Spacey has also come under fire from Rose McGowan, who is currently waging a war on Hollywood harassers after she was outed as one of the women who was paid for her silence following a sordid encounter with disgraced movie mogul Harvey Weinstein, Wanda Sykes, Rosie O’Donnell, and singer Clay Aiken, who tweeted: “Hey @KevinSpacey you can choose to act like a pervert; you can’t ‘choose’ to be gay.”
Meanwhile, Zachary Quinto has also spoken out on social media, writing: “It is deeply sad and troubling that this is how Kevin Spacey has chosen to come out. Not by standing up as a point of pride – in the light of all his many awards and accomplishments – thus inspiring tens of thousands of struggling LGBTQ kids around the world. But as a calculated manipulation to deflect attention from a very serious accusation that he attempted to molest one.

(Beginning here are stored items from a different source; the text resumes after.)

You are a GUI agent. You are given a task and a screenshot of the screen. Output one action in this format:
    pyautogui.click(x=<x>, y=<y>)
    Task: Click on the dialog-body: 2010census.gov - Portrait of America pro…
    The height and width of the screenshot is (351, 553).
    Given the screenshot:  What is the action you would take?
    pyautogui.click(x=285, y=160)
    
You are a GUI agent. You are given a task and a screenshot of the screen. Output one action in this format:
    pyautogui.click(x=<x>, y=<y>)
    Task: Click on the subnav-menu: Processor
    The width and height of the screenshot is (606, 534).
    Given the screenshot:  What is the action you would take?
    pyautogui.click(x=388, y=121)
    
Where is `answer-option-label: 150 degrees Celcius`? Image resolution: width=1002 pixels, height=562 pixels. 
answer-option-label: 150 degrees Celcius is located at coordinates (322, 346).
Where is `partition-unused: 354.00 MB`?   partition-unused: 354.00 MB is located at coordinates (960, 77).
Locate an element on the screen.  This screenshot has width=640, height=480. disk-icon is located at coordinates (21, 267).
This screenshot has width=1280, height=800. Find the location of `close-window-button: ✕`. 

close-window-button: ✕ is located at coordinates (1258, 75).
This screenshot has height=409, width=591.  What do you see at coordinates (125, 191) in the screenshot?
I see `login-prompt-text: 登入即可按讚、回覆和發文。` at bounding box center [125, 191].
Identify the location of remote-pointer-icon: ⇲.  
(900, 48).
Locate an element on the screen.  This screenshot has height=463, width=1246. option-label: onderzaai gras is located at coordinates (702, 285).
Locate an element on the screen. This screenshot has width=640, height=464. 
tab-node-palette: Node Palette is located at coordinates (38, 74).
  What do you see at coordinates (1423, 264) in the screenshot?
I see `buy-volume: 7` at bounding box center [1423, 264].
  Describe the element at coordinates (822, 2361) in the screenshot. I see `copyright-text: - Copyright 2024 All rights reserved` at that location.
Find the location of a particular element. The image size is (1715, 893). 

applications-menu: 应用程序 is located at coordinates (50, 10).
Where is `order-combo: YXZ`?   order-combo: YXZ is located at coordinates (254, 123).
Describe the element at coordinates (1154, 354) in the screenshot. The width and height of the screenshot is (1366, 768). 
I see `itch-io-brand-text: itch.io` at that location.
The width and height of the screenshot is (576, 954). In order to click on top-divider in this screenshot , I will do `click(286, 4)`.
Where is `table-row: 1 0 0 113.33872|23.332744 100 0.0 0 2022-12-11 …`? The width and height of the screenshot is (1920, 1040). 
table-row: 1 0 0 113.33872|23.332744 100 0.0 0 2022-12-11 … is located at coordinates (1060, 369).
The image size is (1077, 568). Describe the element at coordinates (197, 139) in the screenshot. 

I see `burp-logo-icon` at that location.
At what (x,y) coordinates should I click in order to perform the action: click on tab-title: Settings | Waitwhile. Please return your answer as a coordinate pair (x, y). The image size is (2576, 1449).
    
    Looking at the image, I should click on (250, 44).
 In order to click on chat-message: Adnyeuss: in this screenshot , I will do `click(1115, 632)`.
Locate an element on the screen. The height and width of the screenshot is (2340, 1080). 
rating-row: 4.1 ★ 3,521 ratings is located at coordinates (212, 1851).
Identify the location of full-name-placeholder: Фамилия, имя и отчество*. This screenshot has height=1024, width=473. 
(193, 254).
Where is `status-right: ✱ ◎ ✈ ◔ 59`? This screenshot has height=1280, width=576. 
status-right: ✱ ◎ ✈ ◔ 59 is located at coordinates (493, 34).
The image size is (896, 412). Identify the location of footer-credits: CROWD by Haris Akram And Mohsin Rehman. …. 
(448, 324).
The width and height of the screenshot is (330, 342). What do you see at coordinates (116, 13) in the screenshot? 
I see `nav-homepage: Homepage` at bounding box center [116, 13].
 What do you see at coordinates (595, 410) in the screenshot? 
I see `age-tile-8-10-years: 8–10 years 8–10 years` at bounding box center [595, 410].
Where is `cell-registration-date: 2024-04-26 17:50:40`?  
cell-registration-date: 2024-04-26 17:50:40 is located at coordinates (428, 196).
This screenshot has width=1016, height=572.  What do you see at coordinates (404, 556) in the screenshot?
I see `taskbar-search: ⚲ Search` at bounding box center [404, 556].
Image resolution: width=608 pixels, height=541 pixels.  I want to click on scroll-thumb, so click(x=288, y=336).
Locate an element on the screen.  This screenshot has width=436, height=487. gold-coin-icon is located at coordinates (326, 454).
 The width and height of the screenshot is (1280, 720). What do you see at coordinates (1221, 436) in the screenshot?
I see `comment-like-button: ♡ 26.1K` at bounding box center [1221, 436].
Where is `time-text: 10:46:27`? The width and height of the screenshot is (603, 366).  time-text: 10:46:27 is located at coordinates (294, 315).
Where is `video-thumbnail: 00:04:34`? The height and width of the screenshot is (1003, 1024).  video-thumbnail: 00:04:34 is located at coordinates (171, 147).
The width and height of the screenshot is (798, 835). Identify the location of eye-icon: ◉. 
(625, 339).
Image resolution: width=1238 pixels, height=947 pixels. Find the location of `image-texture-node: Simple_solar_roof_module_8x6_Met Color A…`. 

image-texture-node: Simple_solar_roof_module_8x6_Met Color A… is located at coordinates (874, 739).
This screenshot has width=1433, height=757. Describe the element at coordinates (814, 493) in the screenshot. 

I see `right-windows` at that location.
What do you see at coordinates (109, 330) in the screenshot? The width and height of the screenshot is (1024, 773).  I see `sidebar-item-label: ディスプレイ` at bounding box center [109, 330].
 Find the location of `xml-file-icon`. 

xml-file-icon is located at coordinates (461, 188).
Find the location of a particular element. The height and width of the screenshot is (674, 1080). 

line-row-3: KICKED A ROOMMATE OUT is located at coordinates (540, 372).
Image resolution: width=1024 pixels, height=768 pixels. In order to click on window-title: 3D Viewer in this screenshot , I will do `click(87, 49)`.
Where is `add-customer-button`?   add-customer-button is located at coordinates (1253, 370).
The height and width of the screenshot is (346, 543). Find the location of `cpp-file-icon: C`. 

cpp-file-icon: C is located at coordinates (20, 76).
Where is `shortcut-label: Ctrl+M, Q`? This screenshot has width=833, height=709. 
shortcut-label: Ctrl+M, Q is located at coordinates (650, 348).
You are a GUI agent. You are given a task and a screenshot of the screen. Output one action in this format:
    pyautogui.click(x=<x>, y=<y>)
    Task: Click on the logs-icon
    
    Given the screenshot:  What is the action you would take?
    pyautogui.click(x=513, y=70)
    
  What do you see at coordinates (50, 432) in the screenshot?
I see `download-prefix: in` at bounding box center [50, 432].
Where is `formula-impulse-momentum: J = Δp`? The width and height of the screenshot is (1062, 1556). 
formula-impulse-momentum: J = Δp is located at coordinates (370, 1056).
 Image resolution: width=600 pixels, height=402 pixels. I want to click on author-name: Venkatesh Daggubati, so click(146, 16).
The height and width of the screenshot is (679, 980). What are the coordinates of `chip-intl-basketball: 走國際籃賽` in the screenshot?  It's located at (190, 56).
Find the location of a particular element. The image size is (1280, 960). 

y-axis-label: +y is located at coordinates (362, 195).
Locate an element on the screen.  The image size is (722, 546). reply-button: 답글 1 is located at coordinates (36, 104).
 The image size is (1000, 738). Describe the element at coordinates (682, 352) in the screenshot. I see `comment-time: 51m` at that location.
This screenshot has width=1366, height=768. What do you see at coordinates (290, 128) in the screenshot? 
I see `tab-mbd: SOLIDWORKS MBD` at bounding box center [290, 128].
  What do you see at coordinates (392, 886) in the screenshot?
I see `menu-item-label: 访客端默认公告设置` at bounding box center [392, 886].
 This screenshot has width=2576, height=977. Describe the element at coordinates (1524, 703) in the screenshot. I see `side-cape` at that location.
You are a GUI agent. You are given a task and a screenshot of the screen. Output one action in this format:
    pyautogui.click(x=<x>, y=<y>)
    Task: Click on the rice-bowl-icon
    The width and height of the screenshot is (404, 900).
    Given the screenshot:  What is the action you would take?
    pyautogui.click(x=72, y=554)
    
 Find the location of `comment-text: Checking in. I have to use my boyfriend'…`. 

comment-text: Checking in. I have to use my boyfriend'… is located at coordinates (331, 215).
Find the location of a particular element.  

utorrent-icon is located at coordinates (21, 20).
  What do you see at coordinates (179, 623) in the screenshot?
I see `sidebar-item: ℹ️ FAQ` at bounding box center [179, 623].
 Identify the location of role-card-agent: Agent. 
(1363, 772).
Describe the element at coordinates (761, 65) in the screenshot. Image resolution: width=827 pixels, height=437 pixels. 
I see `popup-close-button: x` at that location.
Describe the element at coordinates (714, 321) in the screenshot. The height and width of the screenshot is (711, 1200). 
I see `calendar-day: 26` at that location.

“I am sorry to hear of Anthony Rapp‘s experience and subsequent suffering. And I am sorry that Kevin only saw fit to acknowledge his truth when he thought it would serve him – just as his denial served him for so many years. May Anthony Rapp‘s voice be the one which is amplified here. Victim’s (sic) voices are the ones that deserve to be heard.”
Gay & Lesbian Alliance Against Defamatory (GLAAD) bosses have also lashed out at Kevin Spacey for his decision to come out amid an accusation of sexual assault.
“Coming-out stories should not be used to deflect from allegations of sexual assault,” Sarah Kate Ellis, president and CEO of GLAAD, says in a statement. “This is not a coming-out story about Kevin Spacey, but a story of survivorship by Anthony Rapp and all those who bravely speak out against unwanted sexual advances.”